For someone new to Mahler, getting started is no easy matter. Although he wrote just 11 symphonies and six sets of songs, there are almost 2,000 recordings to choose from in radically diverse interpretations.

Two sets of the complete works on 16 or 18 CDs from the largest record companies, Universal and EMI, contain indispensable performances. Neither, however, is the final word.

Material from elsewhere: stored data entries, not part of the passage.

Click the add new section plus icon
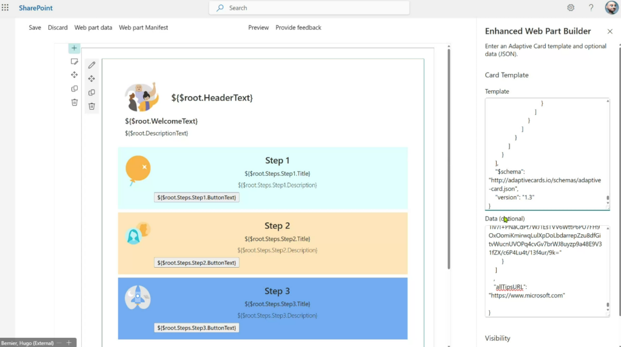[74, 48]
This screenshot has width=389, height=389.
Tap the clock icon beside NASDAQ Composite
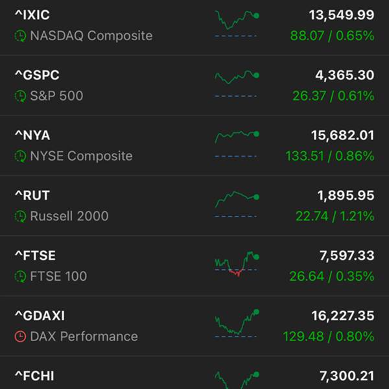tap(20, 36)
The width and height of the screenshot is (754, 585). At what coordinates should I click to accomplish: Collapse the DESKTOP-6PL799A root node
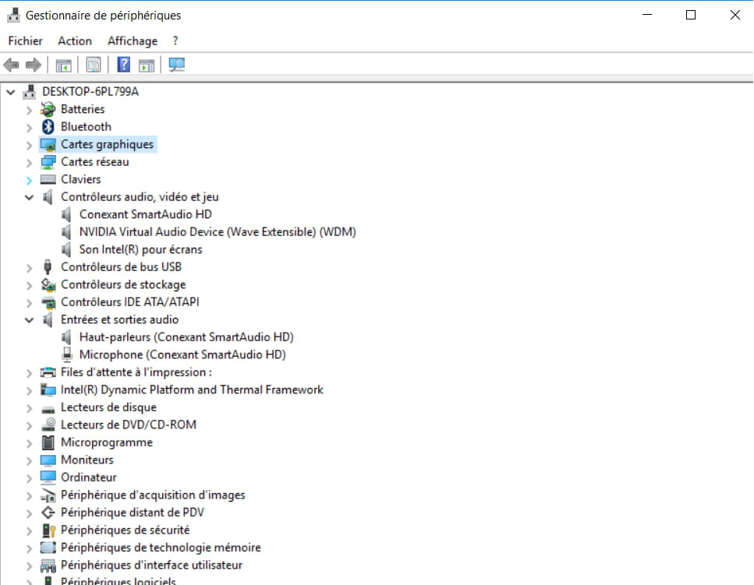click(10, 92)
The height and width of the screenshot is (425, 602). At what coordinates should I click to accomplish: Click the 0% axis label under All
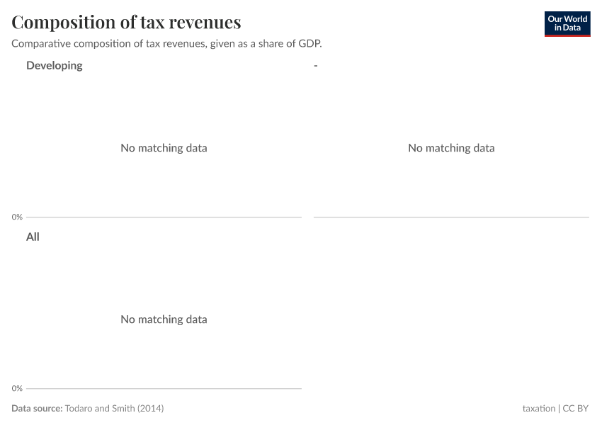[17, 388]
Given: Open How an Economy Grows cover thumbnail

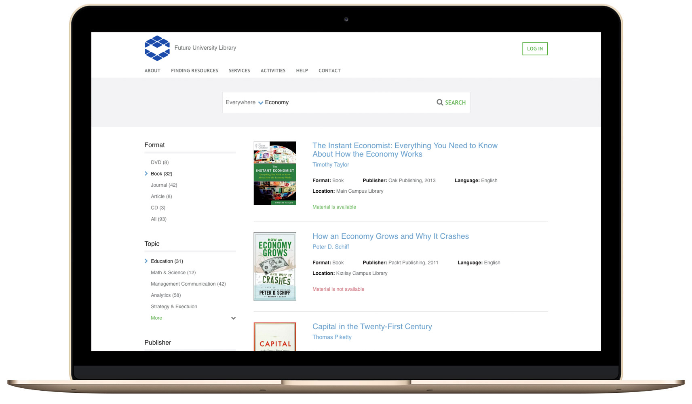Looking at the screenshot, I should (275, 266).
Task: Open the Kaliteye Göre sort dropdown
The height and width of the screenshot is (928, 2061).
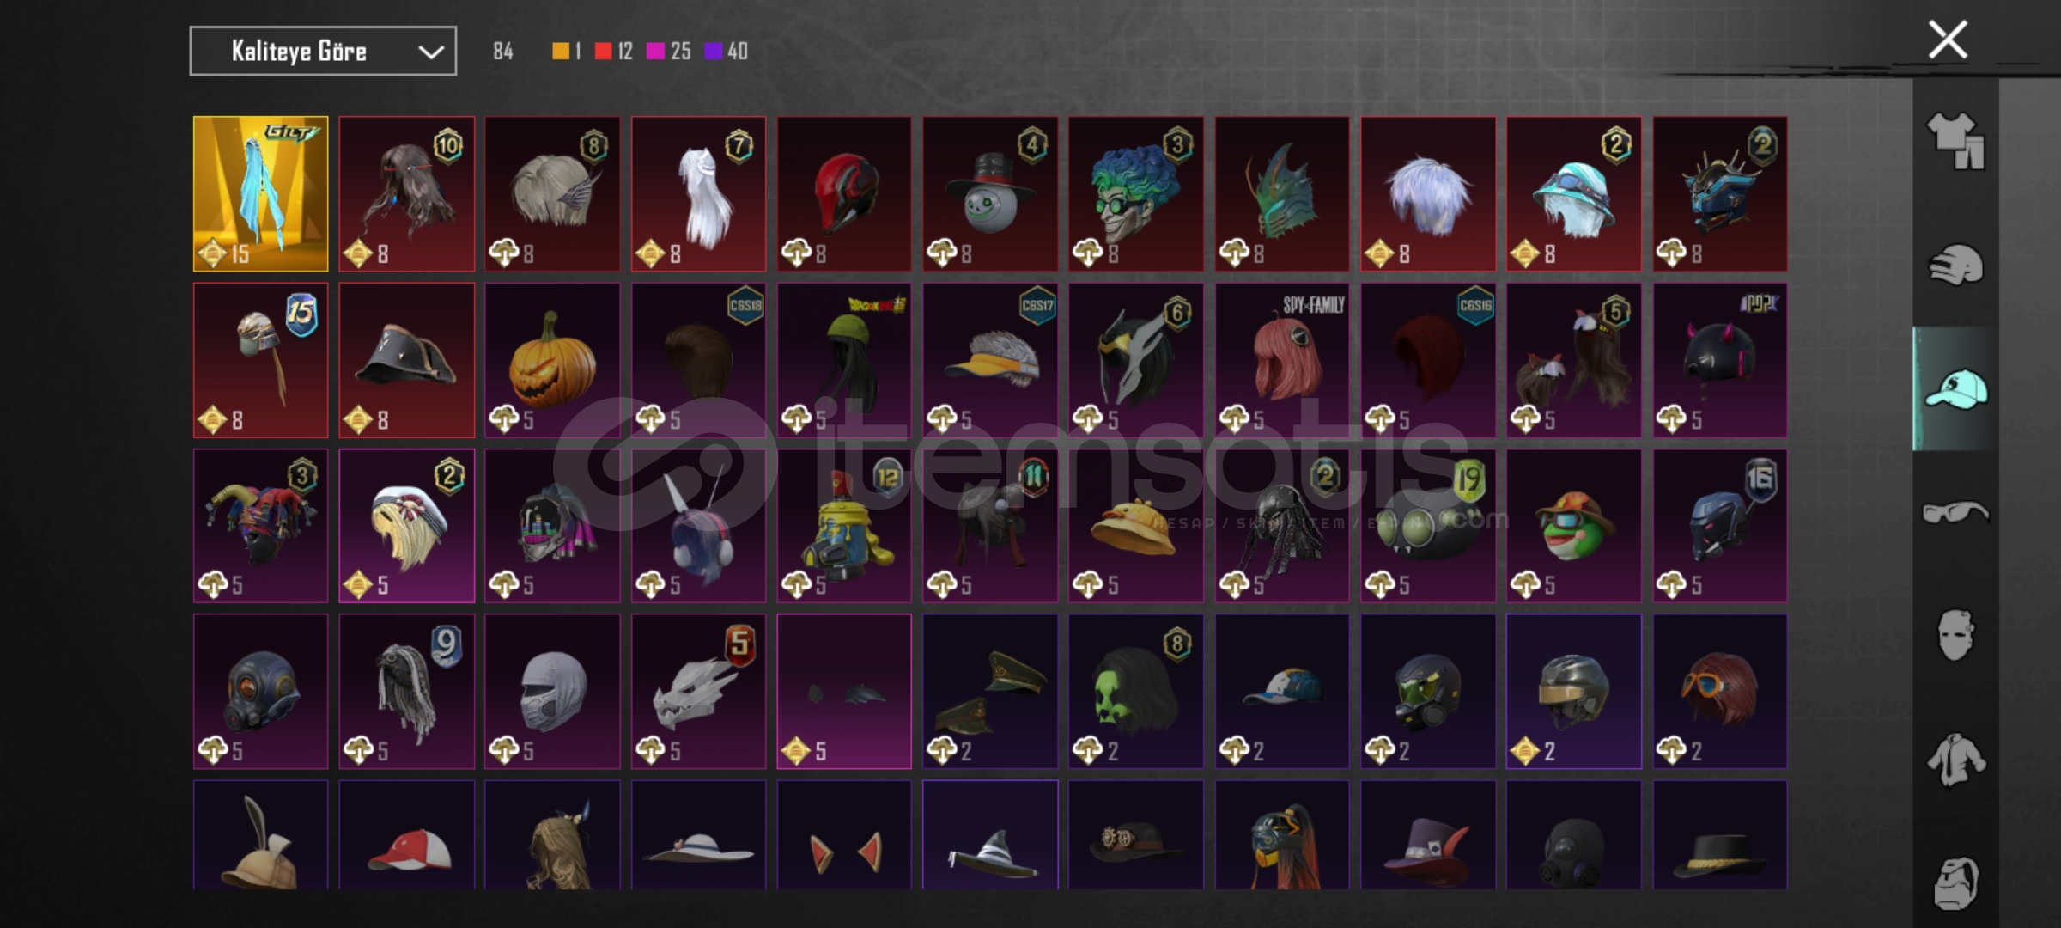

Having listened to almost all 2,000 discs over 30 years of intensive Mahler research, my tips for starters are these:

• 1st Symphony (first performed 1889): The most vivid account is the most recent: Gustavo Dudamel with the Los Angeles Philharmonic, last year on DG/Universal.

• 2nd Symphony, "Resurrection" (1895): Paavo Jarvi, with soloists Alice Coote and Natalie Dessay (EMI, 2010), is my current cinch.

• 3rd Symphony (1902): Claudio Abbado's 1984 DG/Universal account with Jessye Norman is legendary, bettered only by the 2007 live DVD from Lucerne, with Anna Larsson.

• 4th Symphony (1901): Swiss soprano Lisa della Casa captures the angelic innocence of the finale like no other in Chicago with Fritz Reiner (RCA/BMG, 1958).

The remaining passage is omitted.